---- Provided material
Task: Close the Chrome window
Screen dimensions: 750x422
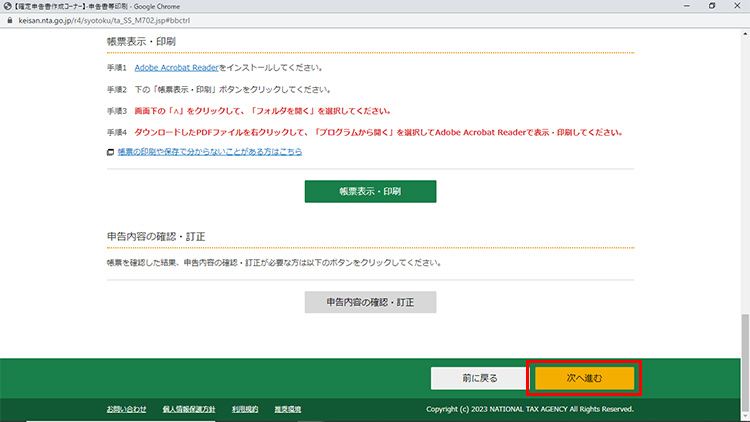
--------
---- Provided material
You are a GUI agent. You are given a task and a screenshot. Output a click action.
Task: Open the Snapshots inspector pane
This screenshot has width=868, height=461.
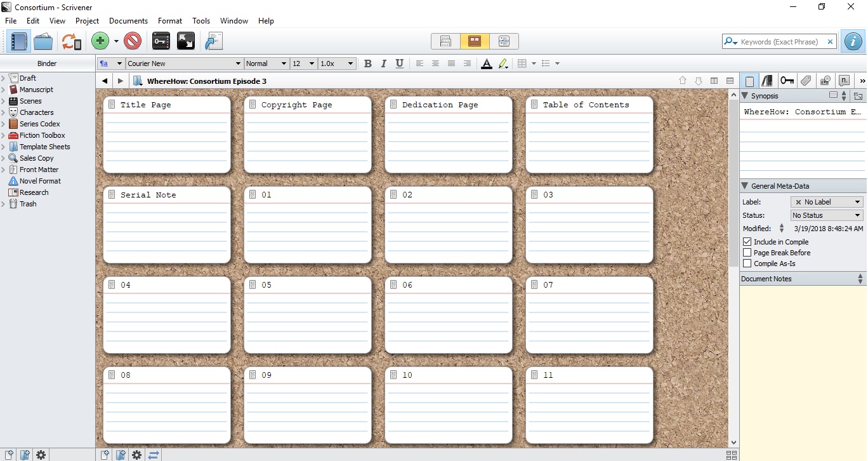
--------
Of the entries above, repeat exactly the lines from the line with "Task: Open the Snapshots inspector pane" through the line with "This screenshot has width=868, height=461.", both of them included.

Answer to this problem =>
Task: Open the Snapshots inspector pane
This screenshot has width=868, height=461.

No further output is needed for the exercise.